🚀TiDB

Glossary

Common terms and abbreviations for TiDB / TiKV / TiCDC (ongoing)

TiDB Ecosystem

  • TiDB: A distributed HTAP database that provides the SQL layer plus transactional and analytical query capabilities.
  • TiKV: A distributed key-value storage engine. It uses Raft replication underneath and serves data reads/writes.
  • PD (Placement Driver): The cluster metadata and scheduling control plane. It provides TSO and Region scheduling capabilities.
  • TSO (Timestamp Oracle): A globally monotonic timestamp service used for MVCC and transaction ordering.
  • Region: TiKV’s sharding unit (with a key range boundary).
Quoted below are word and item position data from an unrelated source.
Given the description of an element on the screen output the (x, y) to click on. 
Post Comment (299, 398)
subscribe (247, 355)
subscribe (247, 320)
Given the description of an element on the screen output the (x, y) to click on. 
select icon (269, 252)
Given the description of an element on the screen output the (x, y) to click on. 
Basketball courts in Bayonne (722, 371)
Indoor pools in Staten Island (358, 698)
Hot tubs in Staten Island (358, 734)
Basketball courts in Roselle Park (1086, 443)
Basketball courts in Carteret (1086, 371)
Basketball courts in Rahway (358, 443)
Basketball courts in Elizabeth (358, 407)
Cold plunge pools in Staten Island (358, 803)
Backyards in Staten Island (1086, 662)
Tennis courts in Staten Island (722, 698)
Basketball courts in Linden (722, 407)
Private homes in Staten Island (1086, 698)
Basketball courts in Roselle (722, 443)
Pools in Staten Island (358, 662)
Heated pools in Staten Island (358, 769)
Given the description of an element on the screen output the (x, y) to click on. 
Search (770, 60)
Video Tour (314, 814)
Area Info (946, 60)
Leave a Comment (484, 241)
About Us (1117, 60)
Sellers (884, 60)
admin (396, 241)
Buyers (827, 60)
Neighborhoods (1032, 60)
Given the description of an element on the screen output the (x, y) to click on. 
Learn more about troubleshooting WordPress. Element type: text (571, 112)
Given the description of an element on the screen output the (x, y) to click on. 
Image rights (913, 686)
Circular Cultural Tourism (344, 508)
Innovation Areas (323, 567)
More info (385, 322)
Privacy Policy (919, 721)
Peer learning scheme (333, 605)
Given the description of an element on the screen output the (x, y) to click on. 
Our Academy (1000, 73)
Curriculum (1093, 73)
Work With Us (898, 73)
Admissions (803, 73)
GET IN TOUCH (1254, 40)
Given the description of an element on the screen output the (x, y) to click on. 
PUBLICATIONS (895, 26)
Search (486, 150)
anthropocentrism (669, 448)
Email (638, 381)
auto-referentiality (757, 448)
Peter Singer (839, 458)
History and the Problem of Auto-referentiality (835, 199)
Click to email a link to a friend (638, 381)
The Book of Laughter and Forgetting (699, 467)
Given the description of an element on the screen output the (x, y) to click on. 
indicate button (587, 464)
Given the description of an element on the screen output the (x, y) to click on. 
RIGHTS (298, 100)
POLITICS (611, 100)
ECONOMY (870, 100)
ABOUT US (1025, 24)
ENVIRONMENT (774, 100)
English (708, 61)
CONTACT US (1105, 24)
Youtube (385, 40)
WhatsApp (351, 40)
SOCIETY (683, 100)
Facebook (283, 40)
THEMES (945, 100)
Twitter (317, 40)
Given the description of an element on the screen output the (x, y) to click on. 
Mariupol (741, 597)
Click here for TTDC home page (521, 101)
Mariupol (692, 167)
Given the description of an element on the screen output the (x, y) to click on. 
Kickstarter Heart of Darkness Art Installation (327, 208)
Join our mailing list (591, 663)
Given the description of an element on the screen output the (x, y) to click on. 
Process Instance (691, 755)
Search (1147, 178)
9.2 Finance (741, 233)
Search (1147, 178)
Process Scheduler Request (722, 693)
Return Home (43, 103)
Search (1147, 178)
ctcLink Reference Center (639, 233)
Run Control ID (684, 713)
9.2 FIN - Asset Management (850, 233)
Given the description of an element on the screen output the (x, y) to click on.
It is also the basic unit for Raft replication and scheduling.
  • Raft: The consensus protocol used for multi-replica replication and leader election per Region.
  • MVCC: Multi-Version Concurrency Control. A single key can have multiple versions to support snapshot reads and concurrent transactions.

TiCDC / TiFlow

  • TiCDC: TiDB’s Change Data Capture (CDC) component. It replicates changes from TiKV to downstream systems (MySQL / Kafka / etc.).
  • TiFlow: The project that contains TiCDC (and related scheduling/operations capabilities).
  • Changefeed: A CDC replication task (“pipeline”) that captures changes from upstream and emits them to downstream.
  • Resolved TS: A global watermark in CDC, indicating changes before this timestamp have been fully processed/emitted.
  • Resolved TS Lag: The gap between now - resolved_ts (or an equivalent metric), used to measure replication delay.
  • Incremental Scan: During CDC initialization, the process of scanning incremental data from a start point (details vary by versions/implementations).
  • Backpressure: When downstream consumption is slow and blocks upstream sending/processing, propagating backward along the pipeline.

Downstream & Storage

  • Sink: The downstream output (e.g., MySQL, Kafka, S3). It is often a major source of latency/throughput bottlenecks.
  • Sorter / Sort Engine: The buffering/sorting engine used to preserve ordering and smooth bursts; it can be disk-IO intensive.
  • Redo Log: Logs used for disaster recovery / replay (implementation/config differs by versions). It can also add extra IO pressure.